What China can teach us about the future of banking
A few weeks ago, Citi published a quite fascinating 100-page report on financial innovations, from blockchain to P2P lending, in various regions of the world. It’s a highly recommended and very comprehensive reading that I won’t be able to summarise in a short blog post.
From this report, it is clear that China’s financial system has adopted innovations at a much faster pace than the Western world. And if there is a defining characteristic of the Chinese system, it is its very erratic and repressive regulatory framework, which made me once call China a ‘spontaneous Frankenstein banking system’:
Financial regulation in China is quite a mess. China seems to be the world testing ground for some of the most ridiculous banking rules. With all their related unexpected consequences.
In an earlier post, I also highlighted that
China is an interesting case. Underneath its very tight government-controlled financial repression hide numerous financial experiments aimed at bypassing those very controls.
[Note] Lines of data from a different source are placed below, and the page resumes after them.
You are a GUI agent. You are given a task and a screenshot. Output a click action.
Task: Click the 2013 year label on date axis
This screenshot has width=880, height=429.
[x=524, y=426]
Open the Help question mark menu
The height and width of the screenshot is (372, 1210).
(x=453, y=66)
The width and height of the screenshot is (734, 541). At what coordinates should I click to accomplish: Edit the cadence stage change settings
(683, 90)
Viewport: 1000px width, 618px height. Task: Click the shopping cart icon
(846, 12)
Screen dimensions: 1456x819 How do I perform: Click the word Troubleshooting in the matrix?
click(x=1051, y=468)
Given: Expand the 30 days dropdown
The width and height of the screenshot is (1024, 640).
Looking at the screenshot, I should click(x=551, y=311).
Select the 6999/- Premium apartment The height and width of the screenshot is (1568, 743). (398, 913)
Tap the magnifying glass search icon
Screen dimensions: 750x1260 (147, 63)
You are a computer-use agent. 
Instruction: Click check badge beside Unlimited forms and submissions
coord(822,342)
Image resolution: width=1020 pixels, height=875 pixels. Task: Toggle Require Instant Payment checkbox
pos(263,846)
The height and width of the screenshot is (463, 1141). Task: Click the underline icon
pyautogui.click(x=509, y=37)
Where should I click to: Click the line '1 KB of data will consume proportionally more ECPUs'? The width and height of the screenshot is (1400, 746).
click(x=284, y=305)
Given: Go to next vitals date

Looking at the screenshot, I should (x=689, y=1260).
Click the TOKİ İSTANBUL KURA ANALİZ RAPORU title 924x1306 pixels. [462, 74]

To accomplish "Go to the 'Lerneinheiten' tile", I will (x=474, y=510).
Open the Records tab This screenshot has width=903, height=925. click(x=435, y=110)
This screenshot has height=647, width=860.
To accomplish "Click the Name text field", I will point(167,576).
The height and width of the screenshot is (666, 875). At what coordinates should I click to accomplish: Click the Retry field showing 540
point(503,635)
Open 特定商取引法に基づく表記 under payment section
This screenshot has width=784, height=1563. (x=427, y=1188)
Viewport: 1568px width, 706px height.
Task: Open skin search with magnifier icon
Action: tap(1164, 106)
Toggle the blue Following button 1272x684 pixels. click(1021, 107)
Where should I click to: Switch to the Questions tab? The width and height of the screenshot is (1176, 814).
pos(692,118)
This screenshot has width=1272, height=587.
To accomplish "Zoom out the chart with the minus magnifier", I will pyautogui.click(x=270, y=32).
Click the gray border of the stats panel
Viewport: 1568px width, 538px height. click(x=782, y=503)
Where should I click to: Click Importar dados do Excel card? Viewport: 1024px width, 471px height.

The Chinese shadow banking system is now a well-known financial Frankenstein, with multiple asset management companies, wealth management products and other off-balance sheet entities providing around half the country’s credit volume. The more the government tries to regulate the system, the more financial innovation finds new workarounds and become increasingly more opaque.
We already knew that the Chinese financial system was completely distorted from years of regulatory repression and crony capitalism, as a whole new report on finance in China by The Economist demonstrates (see the editorial here, and the report starting here). Echoing my worries, The Economist calls for China to ‘free up’ its ‘financial jungle’. Citi’s and The Economist’s reports now allow us to quantify the effects of those distortions. Indeed, China leads the world in fintech and digital disruption in general; it has some of the largest fintech firms and, as Citi said, it is now ‘past the tipping point’.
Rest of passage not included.